FilterExec can always be pushed through UnionExec, since FilterExec only allows row-based operations:

---
FilterExec:
  UnionExec:
    - SomeExec1
    - SomeExec2

---
UnionExec:
  - FilterExec:
      SomeExec1
  - FilterExec:
      SomeExec2

Predicates & Projections

With the current "Initial Plan" and rule ordering, it should not be required to push predicates through projections. The opposite however is the case, see "Projections & Predicates".

Note that we could add a transformation implementing this if we ever require it.

Predicates & Dedup

FilterExecs contain a PhysicalExpr. If this is a AND-chain / logical conjunction, we can split it into sub-expressions (otherwise we treat the whole expression as a single sub-expression). For each sub-expression, we can tell which columns it uses. If it refers to only primary-key columns (i.e. no references to fields), we can push it through DeduplicateExec:

---
FilterExec:
  expr: (field = 1) AND (field=2 OR tag=3) AND (tag > 0)
  child:
    DeduplicateExec:
      SomeExec

---
FilterExec:
  expr: (field = 1) AND (field=2 OR tag=3)
  child:
    DeduplicateExec:
      FilterExec:
        expr: tag > 0
        child:
          SomeExec

Note that empty filters are removed during this process:

---
FilterExec:
  expr: tag > 0
  child:
    DeduplicateExec:
      SomeExec

---
DeduplicateExec:
  FilterExec:
    expr: tag > 0
    child:
      SomeExec

Predicates & Parquet

Predicates can be pushed down into ParquetExec and are partially evaluated there (depending on various other configs and the complexity of the filter). Note that the ParquetExec itself decides when/how to evaluate predicates, so we are note required to perform any predicate manipulation here:

---
FilterExec:
  expr: (tag1 > 0) AND (some_fun(tag2) = 2)
  child:
    DeduplicateExec:
      ParquetExec:
        files: ...

---
FilterExec:
  expr: (tag1 > 0) AND (some_fun(tag2) = 2)
  child:
    DeduplicateExec:
      ParquetExec:
        predicate: (tag1 > 0) AND (some_fun(tag2) = 2)
        files: ...

Predicates & Record Batches

RecordBatchesExec does not have any filter mechanism built in and hence relies on FilterExec to evaluate predicates. We therefore do NOT push down any predicates into RecordBatchesExec.

Projection Pushdown

This concerns the pushdown of columns selections only.
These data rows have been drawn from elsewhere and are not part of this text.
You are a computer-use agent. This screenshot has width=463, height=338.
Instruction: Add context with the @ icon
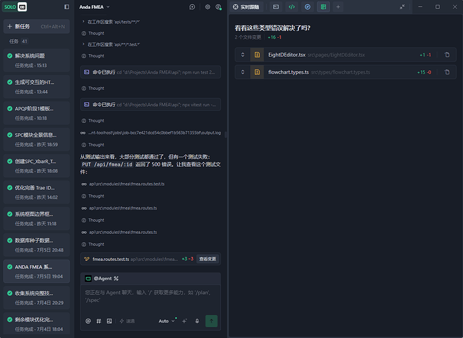[x=88, y=321]
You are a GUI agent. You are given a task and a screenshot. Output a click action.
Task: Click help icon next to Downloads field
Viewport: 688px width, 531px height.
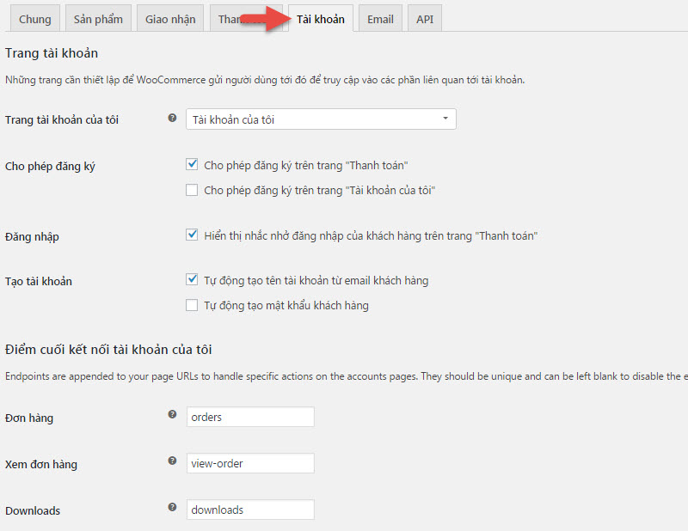tap(172, 507)
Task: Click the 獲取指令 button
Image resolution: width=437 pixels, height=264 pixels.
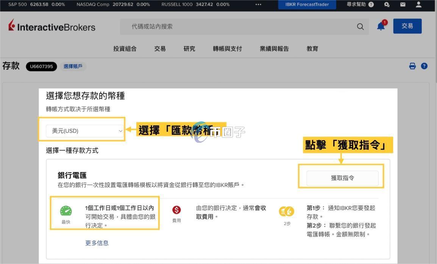Action: (x=342, y=178)
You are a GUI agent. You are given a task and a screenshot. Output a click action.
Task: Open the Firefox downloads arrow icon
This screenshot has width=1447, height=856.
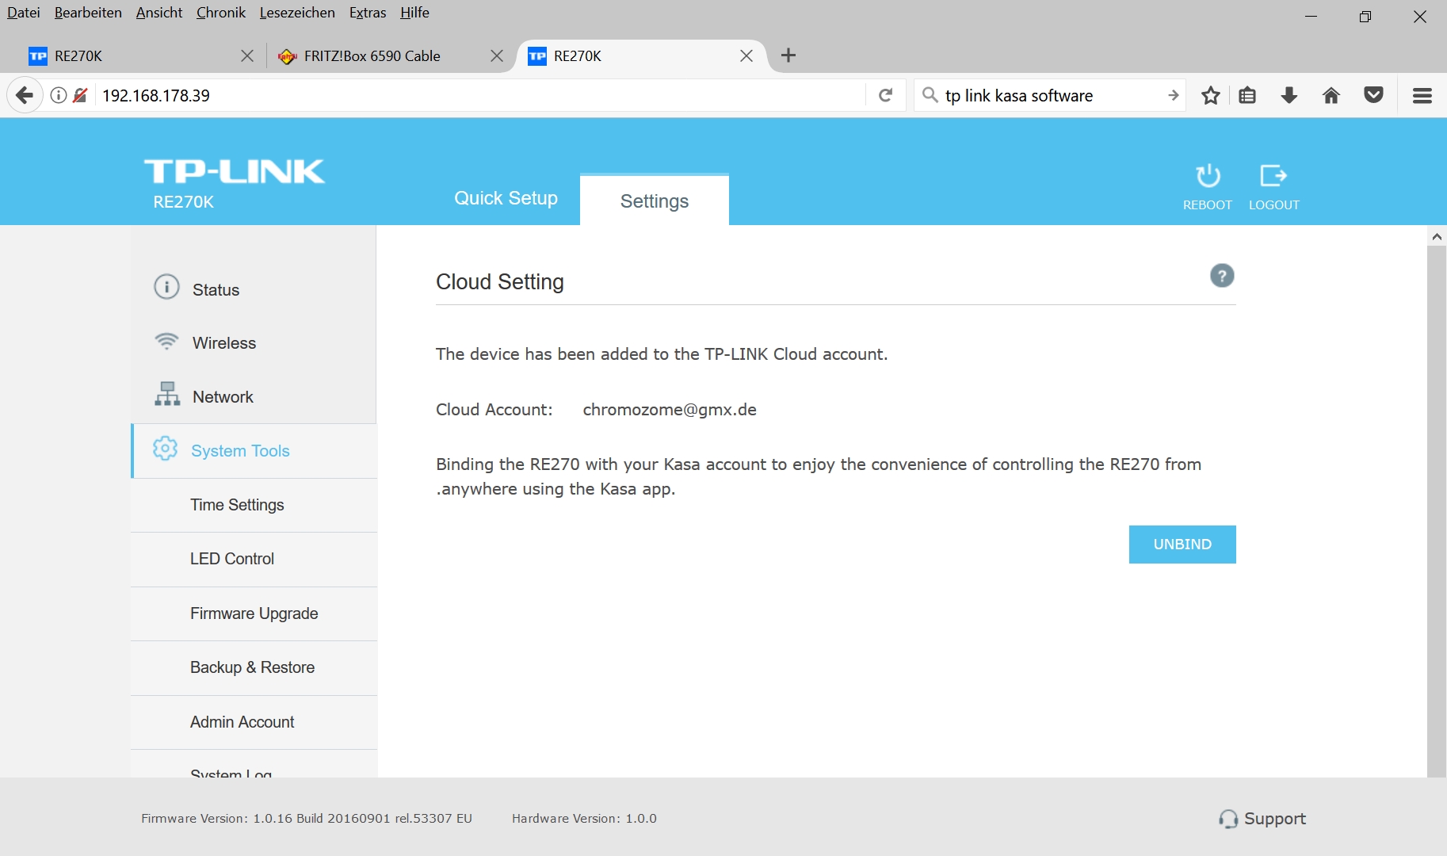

Note that ProjectionExec may contain renaming columns or even the calculation of new ones; these are NOT part of this rule and are never generated by the "Initial Plan".

Projections & Unions

Projections can always be pushed through union operations since they are only column-based and all union inputs are required to have the same schema:

---
ProjectionExec:
  keep: tag1, field2, time
  child:
    UnionExec:
      - SomeExec1
      - SomeExec2

---
UnionExec:
  - ProjectionExec:
    keep: tag1, field2, time
    child:
      SomeExec1
  - ProjectionExec:
    keep: tag1, field2, time
    child:
      SomeExec2

Projections & Predicates

Projections may be pushed through FilterExec if they keep all columns required to evaluate the filter expression:

---
ProjectionExec:
  keep: tag1, field2, time
  child:
    FilterExec:
      predicate: field3 > 0
      child:
        SomeExec

---
ProjectionExec:
  keep: tag1, field2, time
  child:
    FilterExec:
      predicate: field3 > 0
      child:
        ProjectionExec:
          keep: tag1, field2, field3, time
          child:
            SomeExec

Projections & Dedup

Projections that do NOT remove primary keys can be pushed through the deduplication. This is also compatible with the SortExecs added by DataFusion, since these will only act on the primary keys:

---
ProjectionExec:
  keep: tag1, field2, time
  child:
    DeduplicateExec:
      # We assume a primary key of [tag1, tag2, time] here,
      # but `SomeExec` may have more fields (e.g. [field1, field2]).
      SomeExec

---
ProjectionExec:
  keep: tag1, field2, time
  child:
    DeduplicateExec:
      ProjectionExec:
        keep: tag1, tag2, field2, time
        child:
        SomeExec

Projections & Parquet

ParquetExec can be instructed to only deserialize required columns via FileScanConfig::projection. Note that we shall not modify FileScanConfig::file_schema because we MUST NOT remove columns that are used for pushdown predicates.

---
ProjectionExec:
  keep: tag1, field2, time
  child:
    ParquetExec:
      predicate: field1 > 0
      projection: null

---
ParquetExec:
  predicate: field1 > 0
  projection: tag1, field2, time

Projections & Record Batches

While RecordBatchesExec does not implement any predicate evaluation, it implements projection (column selection). The reason is that it creates NULL-columns for batches that do not contain the required output columns. Hence it is valuable to push down projections into RecordBatchesExec so we can avoid creating columns that we would throw away anyways:

---
ProjectionExec:
  keep: tag1, field2, time
  child:
    RecordBatchesExec:
      schema: tag1, tag2, field1, field2, time

---
RecordBatchesExec:
  schema: tag1, field2, time